Transcribe every line from the one containing "Instruction: Share the" to the end of the listing, exactly as written, and leave out the pictures.
##### Data excerpts #####
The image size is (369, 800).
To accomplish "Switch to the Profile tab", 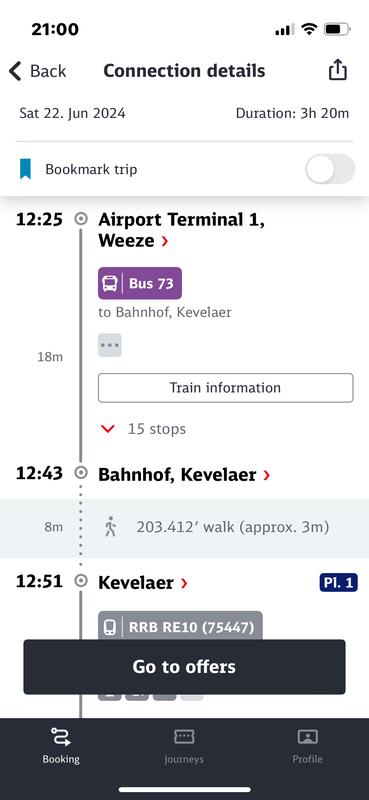I will pos(307,745).
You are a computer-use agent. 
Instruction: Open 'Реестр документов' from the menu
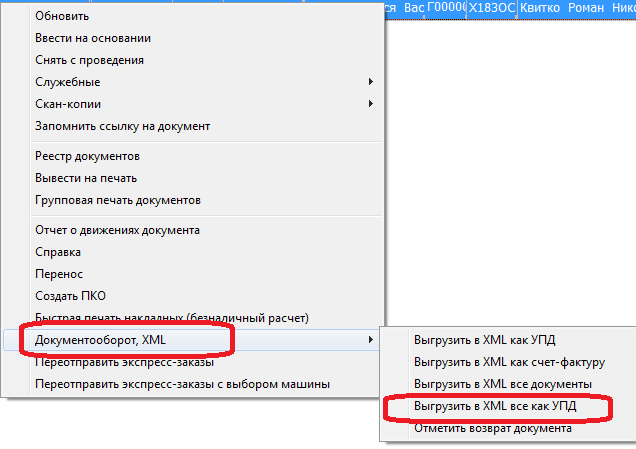pyautogui.click(x=87, y=156)
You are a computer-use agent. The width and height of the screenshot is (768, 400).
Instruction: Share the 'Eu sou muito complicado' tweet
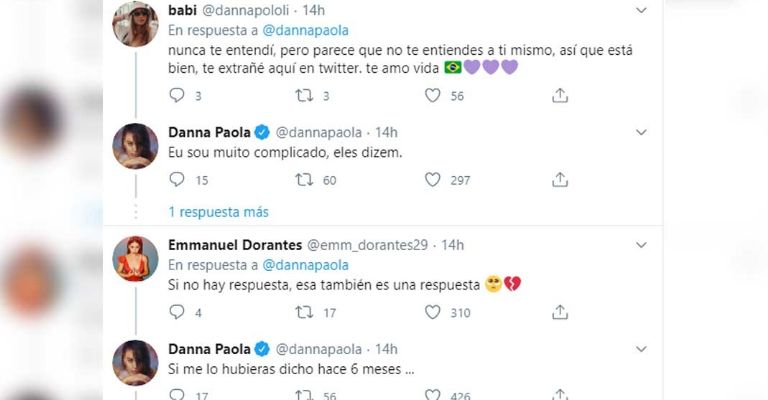[560, 180]
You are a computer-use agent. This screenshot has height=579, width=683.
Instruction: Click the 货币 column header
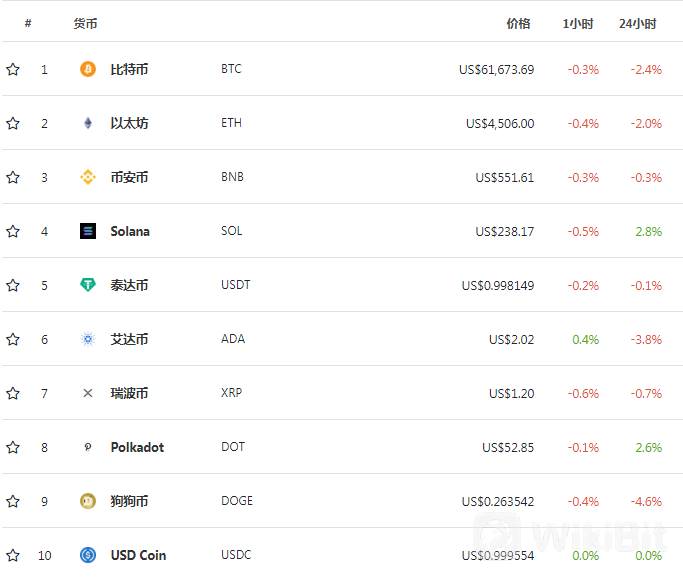pyautogui.click(x=85, y=24)
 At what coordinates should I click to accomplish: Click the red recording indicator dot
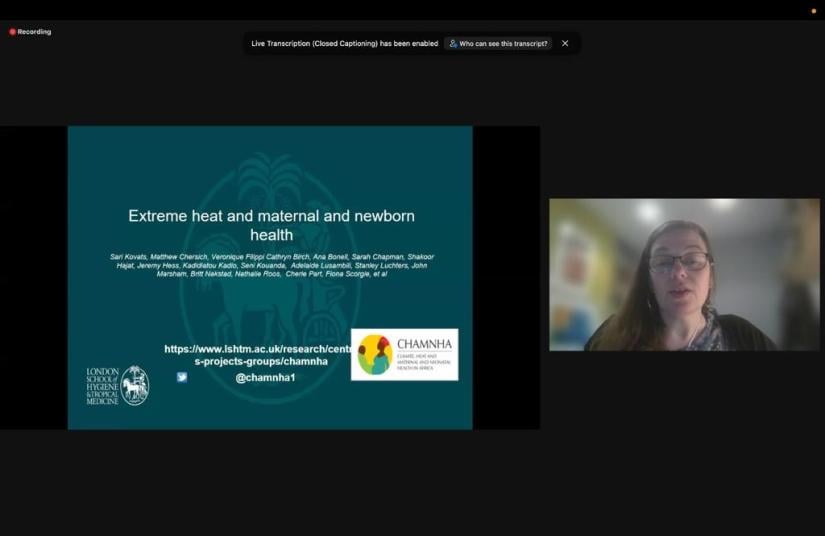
#####
• _Task answer_
Instruction: Share the 'Eu sou muito complicado' tweet
[560, 180]
You are a computer-use agent. This screenshot has height=579, width=683.
Instruction: Click the 货币 column header
pyautogui.click(x=85, y=24)
 At what coordinates should I click to accomplish: Click the red recording indicator dot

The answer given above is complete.